なお、初期硬結(しこり)の症状がないまま、突然潰瘍が現れるケースも存在するので注意が必要です。
股の付け根部分のリンパ節の腫れ
太ももの付け根あたりが腫れます。痛みは伴いません。

これらの症状は、特に治療をしなくても2~3週間ほどで自然に消えていきます

第2期梅毒の症状(感染から約3ヶ月後)

バラ疹
体や手足、顔などにバラの花びらのようなピンク色のアザが出現します。出現して数日で消えていきます。
赤茶色の丘疹
バラ疹ができてから数週間後に、赤茶色をした小豆~えんどう豆くらいの大きさの丘疹が多発します。丘疹性梅毒疹とも呼びます。
感染箇所のコブ
感染箇所(陰部や肛門周辺など)にピンク色~薄灰色のコブが多数出現します。これを扁平コンジローマと呼びます。
手のひらや足の裏の発疹
手のひらや足の裏に、銀白色のフケのようなもののついた赤茶色の発疹が出現します。梅毒性乾癬とも呼ばれます。
脱毛
頭や眉などの毛が抜ける症状が現れます。広範囲に抜ける場合もあれば、まだらに抜ける場合もあります。

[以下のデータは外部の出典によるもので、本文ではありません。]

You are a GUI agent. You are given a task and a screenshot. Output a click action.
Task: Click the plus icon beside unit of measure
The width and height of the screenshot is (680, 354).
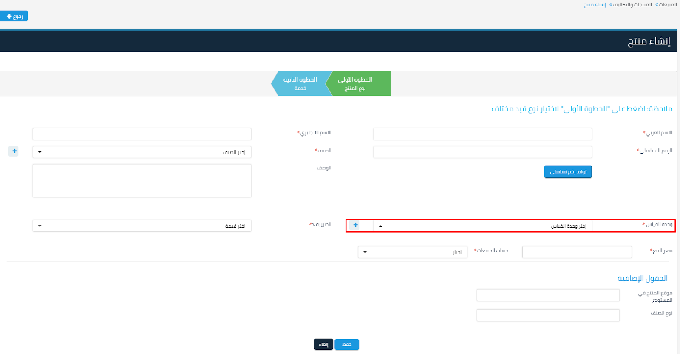tap(355, 225)
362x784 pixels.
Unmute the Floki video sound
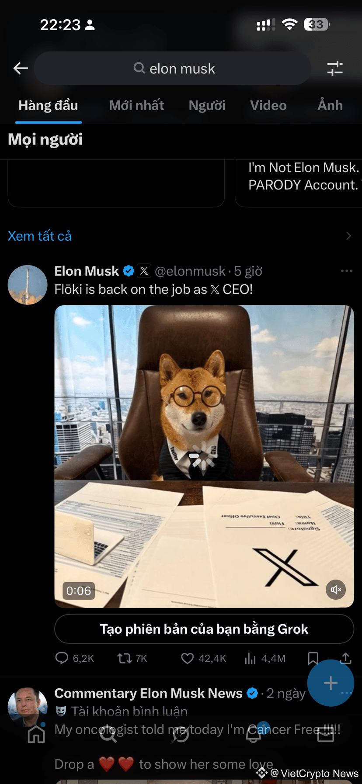(336, 590)
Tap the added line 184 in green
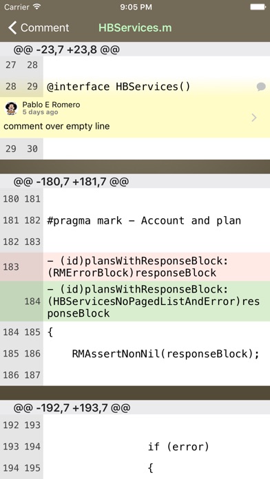Viewport: 270px width, 479px height. (135, 301)
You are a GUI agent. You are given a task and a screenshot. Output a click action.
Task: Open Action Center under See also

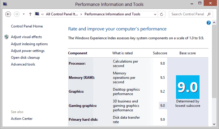22,118
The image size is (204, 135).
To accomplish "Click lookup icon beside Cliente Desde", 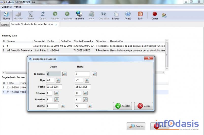I will (63, 106).
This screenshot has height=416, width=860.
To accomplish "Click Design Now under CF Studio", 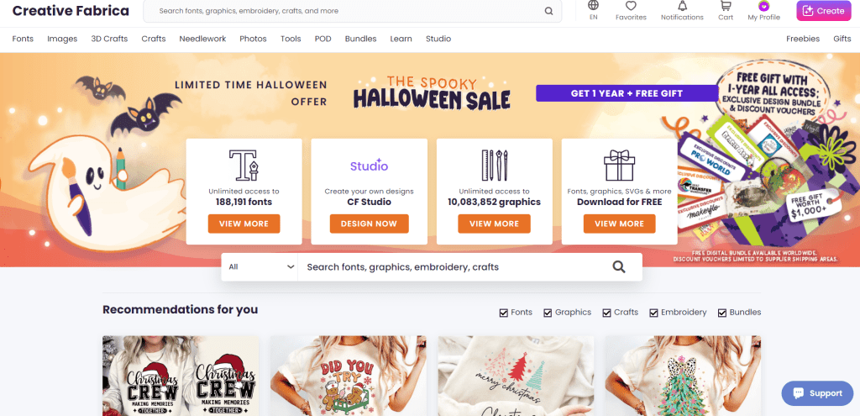I will [370, 224].
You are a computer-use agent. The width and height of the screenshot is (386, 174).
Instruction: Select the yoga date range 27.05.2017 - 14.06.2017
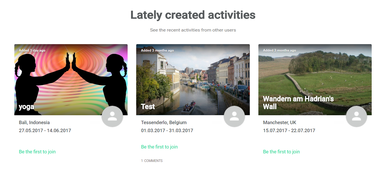(45, 130)
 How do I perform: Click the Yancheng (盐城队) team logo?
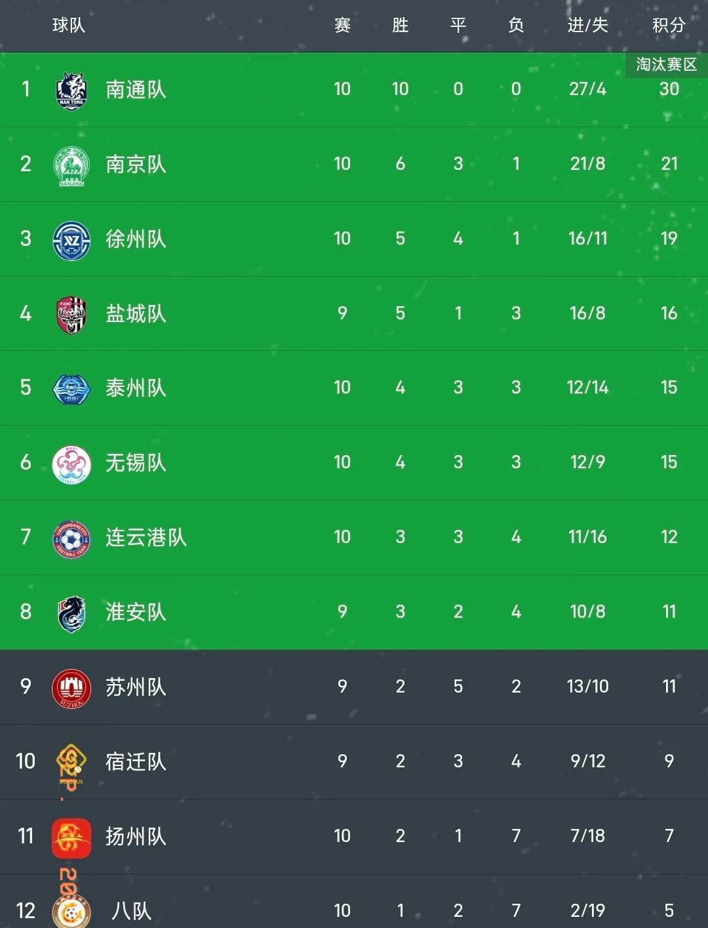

これらの症状は、梅毒感染後3年後頃まで、数ヶ月おきに現れたり消えたりを繰り返します

梅毒の初期症状の「しこり」には痛みがあるの?

第1期梅毒に見られるしこりは、基本的には痛みを伴いません。しかし中には、痛みを感じる人もいます。

梅毒の初期段階での治療はどのようなことを行うの?

梅毒の治療では、ペニシリン系アモキシシリン(サワシリン)の抗生物質を投与するのが一般的です(ペニシリンの服用にリスクのある妊婦さんなどは、別の種類の抗生物質が投与されることがあります)。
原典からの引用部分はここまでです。